Anfang April gab Imran Khan die Parlamentsauflösung und die Durchführung der neuen Wahl bekannt. Doch das Parlament fügte sich nicht, und das Verfassungsgericht nahm für das Parlament Partei, das am 10. April die Entscheidung über das Vertrauensvotum für den Premierminister traf. Unter Mitwirkung von der Armeespitze und Geheimdiensten verlor Khan die Macht, und seinen Posten besetzte Shehbaz Sharif, Bruder des für Korruption verurteilten Ex-Premierministers Nawaz Sharif, der in der Verbannung in London lebt und im Mai in die Heimat zurückkehren will. Als Unterstützung des in Ungnade gefallenen Ex-Premiers und gegen ausländische Einmischung in die Angelegenheiten Pakistans fanden landesweit millionenstarke Kundgebungen statt. Imran Khan forderte eine neue Wahl.

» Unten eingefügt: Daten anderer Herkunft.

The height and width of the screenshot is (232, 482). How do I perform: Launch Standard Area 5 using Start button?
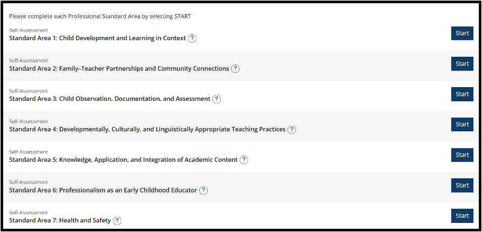coord(462,155)
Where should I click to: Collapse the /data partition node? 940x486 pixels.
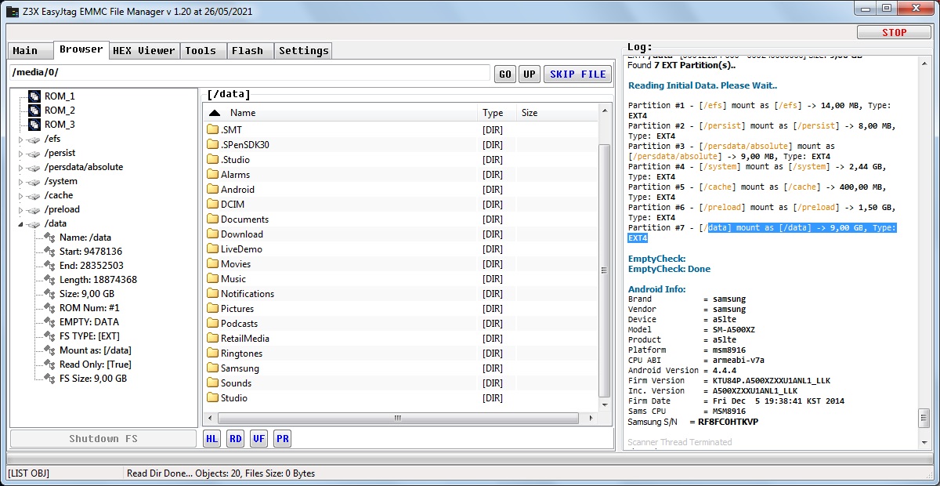(x=21, y=224)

Womit dieser interne Kampf endet, ist noch ungewiss, doch die Bestätigung der neuen proeuropäischen Regierung stellt offensichtlich in Frage eine Reihe der für Russland und China wichtigsten grenzübergreifenden Projekte. Das sind sowohl die Karawanenroute aus den indischen Häfen über die pakistanischen nach Zentralasien, als auch das Eisenbahnbauprojekt Mazar-e Sharif – Kabul – Peshawar und das Gasleitungsprojekt „Pakistan Stream“, sowie „Der chinesisch-pakistanischer Wirtschaftskorridor“ und nochmal chinesische Handels- und Militärpräsenz im strategischen Hafen Gwadar. Neben strategischen Wirtschaftsprojekten wird auch die Regionalsicherheit gefährdet.

Der Druck auf Indien mit der Forderung, die Beziehungen zu Moskau einzuschränken, hat zugenommen. Eine mögliche Verschärfung der Terrorbedrohung aus Pakistan in Kaschmir ist ein gutes Argument, um die Position zu korrigieren. Gleichzeitig mithilfe der ausländischen Geheimdienste heben den Kopf die von den Taliban zerschlagenen politischen Gruppierungen der afghanischen Tadschiken, die sich an Islamabad mir der Bitte wenden wollen, ihren Einzug in die afghanische Regierung zu fördern. Das Interesse von den afghanischen Tadschiken nutzen auch ihre Anhänger selbst in Tadschikistan aus, was zu der Gegenwirkung der Taliban gegen Duschanbe führt. Es wäre angebracht zu erwähnen, dass in Tadschikistan ein russischer Militärstützpunkt stationiert ist. Jegliche Destabilisierung in Afghanistan, besonders bei dem bevorstehenden Hunger in diesem Land, läuft unausweichlich auf Zentralasiens Länder über, auf das Feld russischen lebenswichtigen Interesses. Es ist nicht ausgeschlossen, dass das Hauptziel dieser „pakistanischen mehrzügigen Komposition“ ist, für Russland eine neue, „zweite Front“ schon in Zentralasien zu eröffnen.